Absolutely! Good songs are stories, and it doesn’t matter if it’s in a story or a song – a good line is a good line! Sometimes just the mood of a song can be an inspiration. I wrote a story based on how I felt after listening to Kind of Blue by Miles Davis.  Another was set in New Orleans after hearing The Meters. And my story ‘Turn Me Loose’ was written after hearing ‘Big City’ by Merle Haggard.

Finally, if you had the opportunity to put together a music-themed anthology, which band or artist would you choose, and why?

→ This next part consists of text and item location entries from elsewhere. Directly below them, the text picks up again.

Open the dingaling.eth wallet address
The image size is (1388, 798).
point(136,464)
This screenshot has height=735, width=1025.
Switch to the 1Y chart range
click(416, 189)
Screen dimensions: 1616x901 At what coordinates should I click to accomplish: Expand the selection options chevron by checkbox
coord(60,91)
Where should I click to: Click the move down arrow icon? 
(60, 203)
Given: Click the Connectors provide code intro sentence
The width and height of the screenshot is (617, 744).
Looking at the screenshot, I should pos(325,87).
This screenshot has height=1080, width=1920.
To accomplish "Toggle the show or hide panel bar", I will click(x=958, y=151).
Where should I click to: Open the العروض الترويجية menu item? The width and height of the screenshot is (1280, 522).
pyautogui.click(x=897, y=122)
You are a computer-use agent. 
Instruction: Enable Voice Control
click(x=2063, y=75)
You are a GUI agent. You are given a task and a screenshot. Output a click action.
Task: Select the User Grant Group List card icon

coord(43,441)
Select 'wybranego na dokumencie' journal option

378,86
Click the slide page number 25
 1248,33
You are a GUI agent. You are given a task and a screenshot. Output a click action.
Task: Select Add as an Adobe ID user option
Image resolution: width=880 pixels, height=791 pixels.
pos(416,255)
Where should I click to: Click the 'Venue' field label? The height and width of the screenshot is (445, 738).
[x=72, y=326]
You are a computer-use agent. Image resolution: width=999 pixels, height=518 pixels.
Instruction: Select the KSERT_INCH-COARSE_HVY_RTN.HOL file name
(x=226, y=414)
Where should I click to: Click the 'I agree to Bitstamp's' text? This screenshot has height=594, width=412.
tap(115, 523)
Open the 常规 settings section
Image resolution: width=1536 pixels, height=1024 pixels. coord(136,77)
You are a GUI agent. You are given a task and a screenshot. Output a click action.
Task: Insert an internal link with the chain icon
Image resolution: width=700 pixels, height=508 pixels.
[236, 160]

Robert Earl Keen. Heard his music? ‘The Road Goes on Forever’ is one of the best short crime stories ever written, along with songs like ‘(I Only Use My Gun) Whenever Kindness Fails’, ‘Dreadful Selfish Crime’ and ‘Ninety-Nine Years For One Dark Day’. Yeah, that could be fun. The songs are quite literary and that’s how I like my crime fiction to be.

Bio: Bill Baber’s writing has appeared at crime sites across the web and in print anthologies – most notably from Shotgun Honey, Dead Guns Press, Close to the Bone and Authors on the Air Pressand has garnered Derringer Award and Best of the Net nominations. A book of his poetry, Where the Wind Comes to Play, was published in 2011. He lives with his wife and a spoiled dog in Buckeye, AZ, on the edge of the desert and sometimes just on the edge.